** Exercise directions **
Each entry below should be retyped exactly as given.

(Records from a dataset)
┌──
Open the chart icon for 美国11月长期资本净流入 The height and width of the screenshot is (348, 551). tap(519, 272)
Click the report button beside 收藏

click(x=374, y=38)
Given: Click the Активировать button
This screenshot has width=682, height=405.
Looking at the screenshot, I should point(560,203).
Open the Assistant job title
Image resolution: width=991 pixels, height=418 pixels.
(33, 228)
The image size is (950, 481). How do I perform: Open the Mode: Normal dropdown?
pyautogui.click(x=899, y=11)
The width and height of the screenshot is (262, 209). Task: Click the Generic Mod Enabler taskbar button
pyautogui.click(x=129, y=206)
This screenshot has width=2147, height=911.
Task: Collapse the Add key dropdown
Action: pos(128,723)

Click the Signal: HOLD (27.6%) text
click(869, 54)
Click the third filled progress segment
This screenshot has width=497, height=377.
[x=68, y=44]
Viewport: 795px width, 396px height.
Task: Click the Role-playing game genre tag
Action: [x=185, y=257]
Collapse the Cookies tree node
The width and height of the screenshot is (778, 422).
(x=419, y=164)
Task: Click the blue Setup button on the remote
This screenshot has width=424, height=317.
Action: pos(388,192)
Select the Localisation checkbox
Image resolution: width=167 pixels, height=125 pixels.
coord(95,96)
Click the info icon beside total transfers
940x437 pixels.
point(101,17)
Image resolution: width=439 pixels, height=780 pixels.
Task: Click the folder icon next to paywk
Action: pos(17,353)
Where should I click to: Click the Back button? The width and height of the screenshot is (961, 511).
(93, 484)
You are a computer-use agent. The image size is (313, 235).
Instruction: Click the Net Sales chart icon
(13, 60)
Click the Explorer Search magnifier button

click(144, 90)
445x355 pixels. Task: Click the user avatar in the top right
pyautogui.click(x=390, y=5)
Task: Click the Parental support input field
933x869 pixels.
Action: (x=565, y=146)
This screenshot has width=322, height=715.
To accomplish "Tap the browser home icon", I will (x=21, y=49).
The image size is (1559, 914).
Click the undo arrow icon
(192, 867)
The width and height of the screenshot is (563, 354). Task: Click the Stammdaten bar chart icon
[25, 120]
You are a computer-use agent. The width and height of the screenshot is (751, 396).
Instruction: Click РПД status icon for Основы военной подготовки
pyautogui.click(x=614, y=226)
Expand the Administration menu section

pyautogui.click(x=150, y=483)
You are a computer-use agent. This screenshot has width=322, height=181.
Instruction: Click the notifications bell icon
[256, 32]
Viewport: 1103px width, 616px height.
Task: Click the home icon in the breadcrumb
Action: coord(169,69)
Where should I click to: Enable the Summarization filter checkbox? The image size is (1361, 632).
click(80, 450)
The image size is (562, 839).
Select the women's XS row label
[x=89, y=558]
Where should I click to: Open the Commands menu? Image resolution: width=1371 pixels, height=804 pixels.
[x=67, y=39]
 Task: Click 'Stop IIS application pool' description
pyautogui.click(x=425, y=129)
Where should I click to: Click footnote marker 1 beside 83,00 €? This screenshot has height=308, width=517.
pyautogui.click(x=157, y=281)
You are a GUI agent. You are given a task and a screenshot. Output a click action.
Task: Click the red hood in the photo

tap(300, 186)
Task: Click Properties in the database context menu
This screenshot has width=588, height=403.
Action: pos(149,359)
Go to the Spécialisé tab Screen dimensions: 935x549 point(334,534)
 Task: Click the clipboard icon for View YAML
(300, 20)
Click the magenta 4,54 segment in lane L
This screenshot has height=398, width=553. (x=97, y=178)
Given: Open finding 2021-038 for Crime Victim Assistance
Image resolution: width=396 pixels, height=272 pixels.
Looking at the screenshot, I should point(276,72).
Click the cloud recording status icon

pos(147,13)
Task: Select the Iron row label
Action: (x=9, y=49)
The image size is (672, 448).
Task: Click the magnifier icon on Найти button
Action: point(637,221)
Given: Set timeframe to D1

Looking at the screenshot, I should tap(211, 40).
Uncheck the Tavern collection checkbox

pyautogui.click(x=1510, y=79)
└──
** Answer area **
Open the chart icon for 美国11月长期资本净流入 The height and width of the screenshot is (348, 551). tap(519, 272)
Click the report button beside 收藏

click(x=374, y=38)
Given: Click the Активировать button
This screenshot has width=682, height=405.
Looking at the screenshot, I should point(560,203).
Open the Assistant job title
Image resolution: width=991 pixels, height=418 pixels.
(33, 228)
The image size is (950, 481). How do I perform: Open the Mode: Normal dropdown?
pyautogui.click(x=899, y=11)
The width and height of the screenshot is (262, 209). Task: Click the Generic Mod Enabler taskbar button
pyautogui.click(x=129, y=206)
This screenshot has width=2147, height=911.
Task: Collapse the Add key dropdown
Action: pos(128,723)

Click the Signal: HOLD (27.6%) text
click(869, 54)
Click the third filled progress segment
This screenshot has width=497, height=377.
[x=68, y=44]
Viewport: 795px width, 396px height.
Task: Click the Role-playing game genre tag
Action: [x=185, y=257]
Collapse the Cookies tree node
The width and height of the screenshot is (778, 422).
(x=419, y=164)
Task: Click the blue Setup button on the remote
This screenshot has width=424, height=317.
Action: pos(388,192)
Select the Localisation checkbox
Image resolution: width=167 pixels, height=125 pixels.
coord(95,96)
Click the info icon beside total transfers
940x437 pixels.
point(101,17)
Image resolution: width=439 pixels, height=780 pixels.
Task: Click the folder icon next to paywk
Action: pos(17,353)
Where should I click to: Click the Back button? The width and height of the screenshot is (961, 511).
(93, 484)
You are a computer-use agent. The image size is (313, 235).
Instruction: Click the Net Sales chart icon
(13, 60)
Click the Explorer Search magnifier button

click(144, 90)
445x355 pixels. Task: Click the user avatar in the top right
pyautogui.click(x=390, y=5)
Task: Click the Parental support input field
933x869 pixels.
Action: (x=565, y=146)
This screenshot has width=322, height=715.
To accomplish "Tap the browser home icon", I will (x=21, y=49).
The image size is (1559, 914).
Click the undo arrow icon
(192, 867)
The width and height of the screenshot is (563, 354). Task: Click the Stammdaten bar chart icon
[25, 120]
You are a computer-use agent. The width and height of the screenshot is (751, 396).
Instruction: Click РПД status icon for Основы военной подготовки
pyautogui.click(x=614, y=226)
Expand the Administration menu section

pyautogui.click(x=150, y=483)
You are a computer-use agent. This screenshot has width=322, height=181.
Instruction: Click the notifications bell icon
[256, 32]
Viewport: 1103px width, 616px height.
Task: Click the home icon in the breadcrumb
Action: coord(169,69)
Where should I click to: Enable the Summarization filter checkbox? The image size is (1361, 632).
click(80, 450)
The image size is (562, 839).
Select the women's XS row label
[x=89, y=558]
Where should I click to: Open the Commands menu? Image resolution: width=1371 pixels, height=804 pixels.
[x=67, y=39]
 Task: Click 'Stop IIS application pool' description
pyautogui.click(x=425, y=129)
Where should I click to: Click footnote marker 1 beside 83,00 €? This screenshot has height=308, width=517.
pyautogui.click(x=157, y=281)
You are a GUI agent. You are given a task and a screenshot. Output a click action.
Task: Click the red hood in the photo

tap(300, 186)
Task: Click Properties in the database context menu
This screenshot has width=588, height=403.
Action: pos(149,359)
Go to the Spécialisé tab Screen dimensions: 935x549 point(334,534)
 Task: Click the clipboard icon for View YAML
(300, 20)
Click the magenta 4,54 segment in lane L
This screenshot has height=398, width=553. (x=97, y=178)
Given: Open finding 2021-038 for Crime Victim Assistance
Image resolution: width=396 pixels, height=272 pixels.
Looking at the screenshot, I should point(276,72).
Click the cloud recording status icon

pos(147,13)
Task: Select the Iron row label
Action: (x=9, y=49)
The image size is (672, 448).
Task: Click the magnifier icon on Найти button
Action: point(637,221)
Given: Set timeframe to D1

Looking at the screenshot, I should tap(211, 40).
Uncheck the Tavern collection checkbox

pyautogui.click(x=1510, y=79)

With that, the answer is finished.